**Task details**
Pick out each line below that contains the string "screenshot", matching case exactly, and copy those lines.

(Entries taken from a collection)
....................

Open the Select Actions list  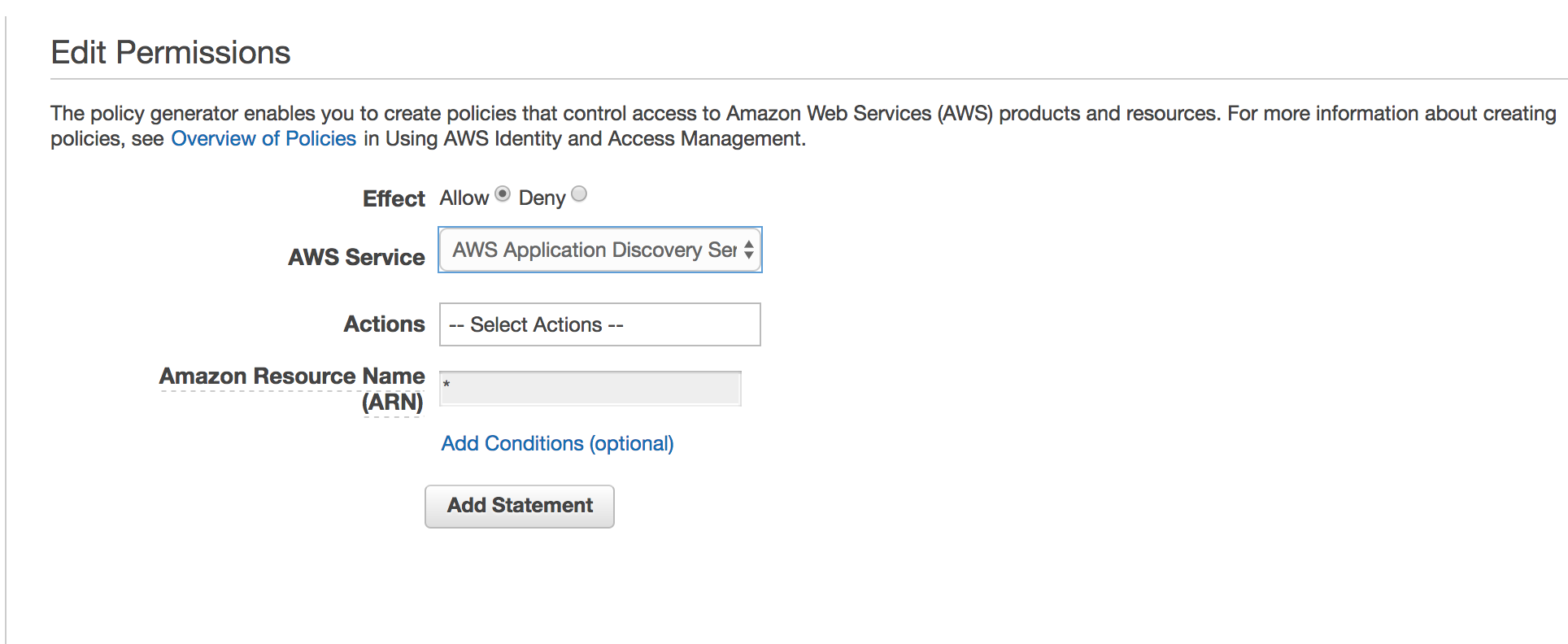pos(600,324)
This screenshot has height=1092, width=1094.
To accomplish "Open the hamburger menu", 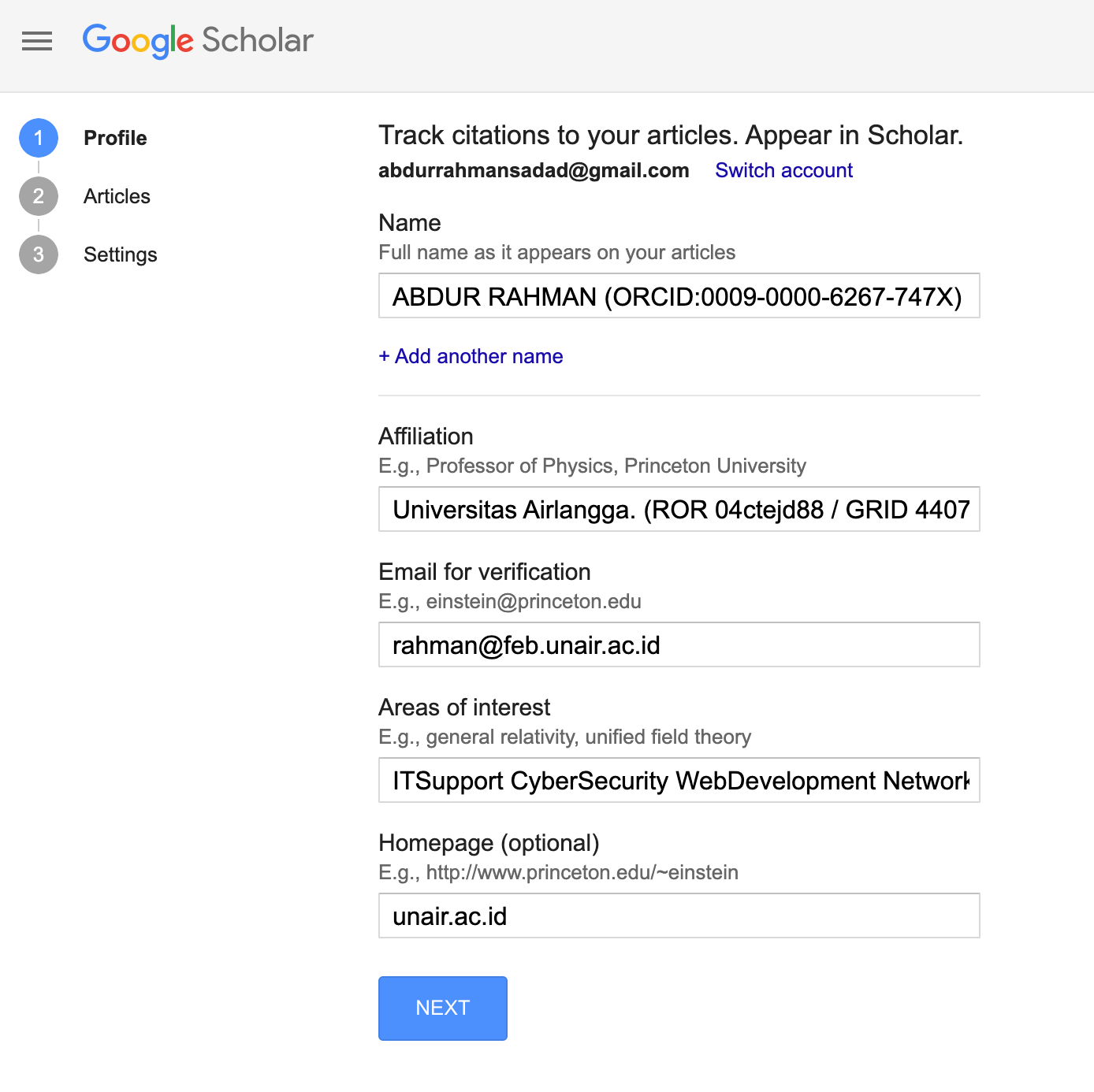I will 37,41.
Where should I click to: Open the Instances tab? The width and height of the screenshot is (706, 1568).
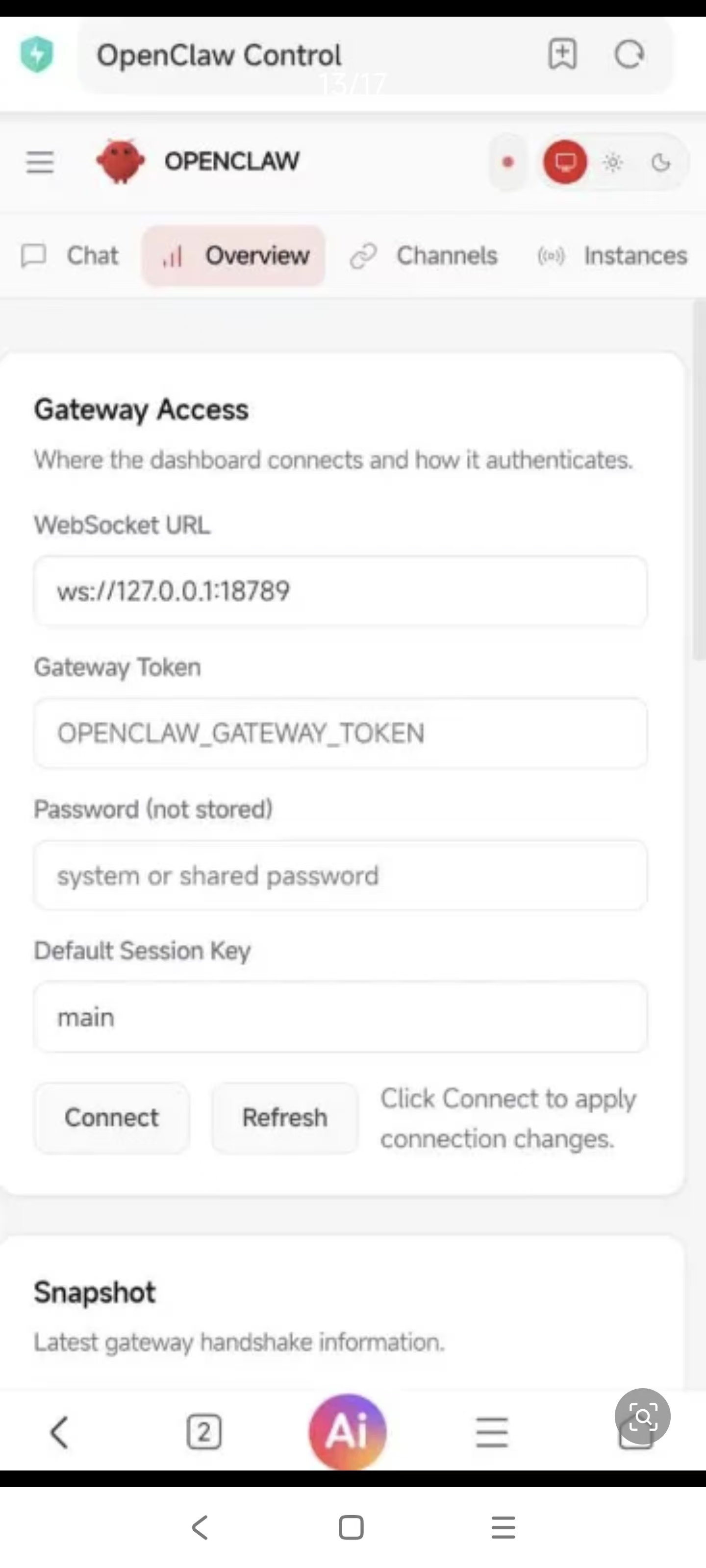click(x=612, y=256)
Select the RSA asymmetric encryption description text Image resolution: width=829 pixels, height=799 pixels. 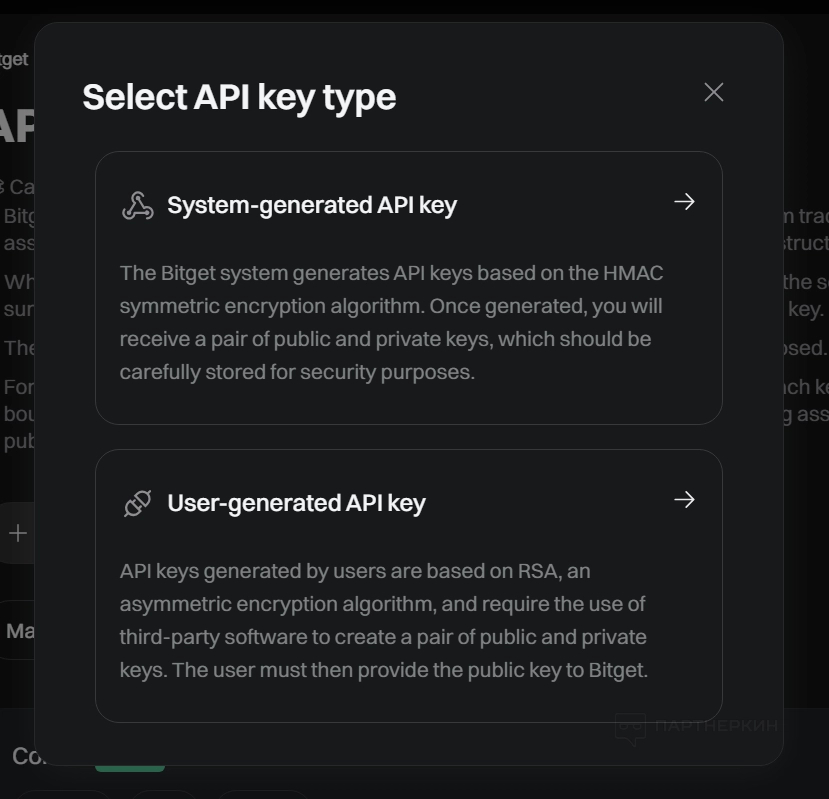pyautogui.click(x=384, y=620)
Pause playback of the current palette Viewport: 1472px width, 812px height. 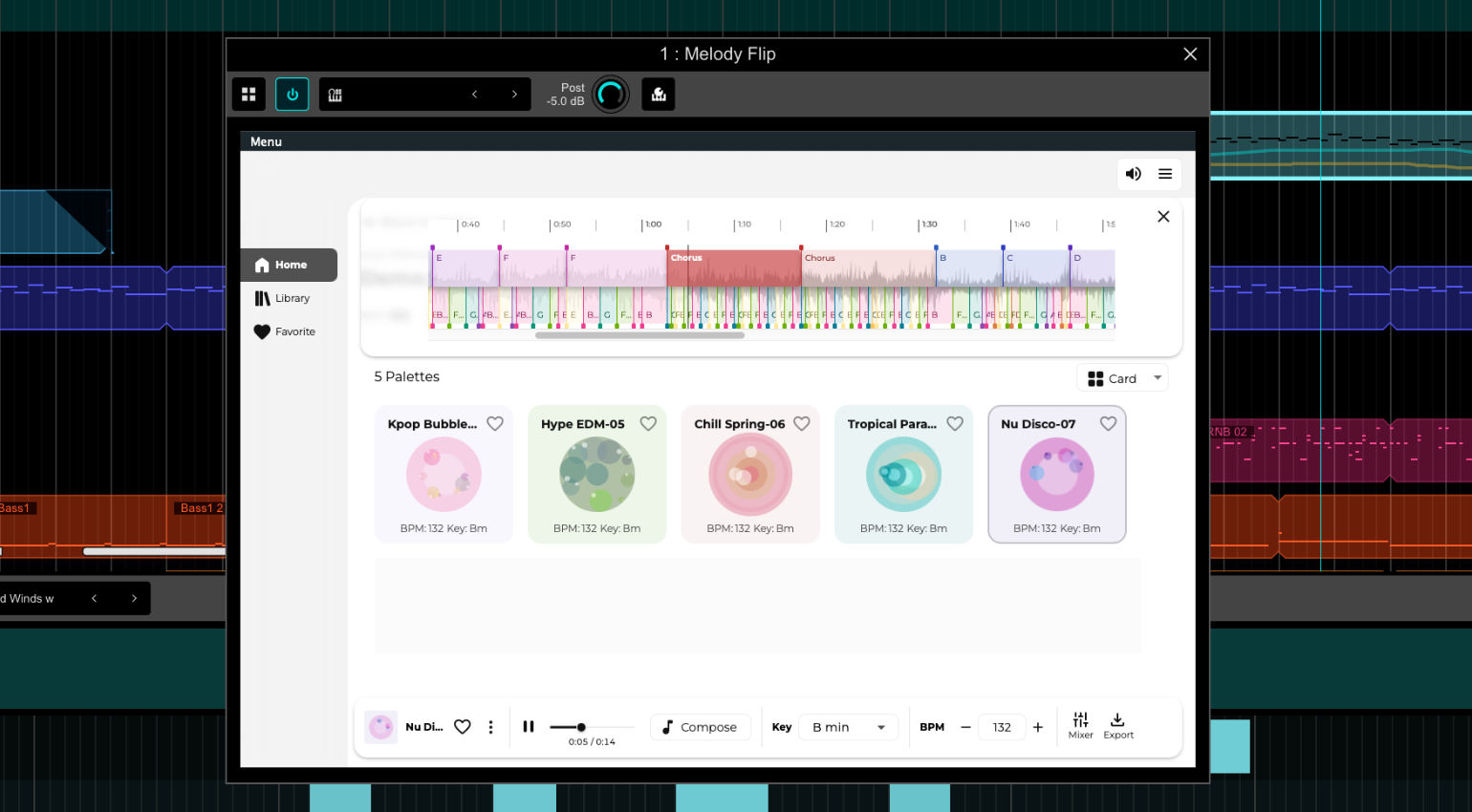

....................

**The completed task**
This screenshot has height=1092, width=1094.
Where should I click to: Open the Instances tab? The width and height of the screenshot is (706, 1568).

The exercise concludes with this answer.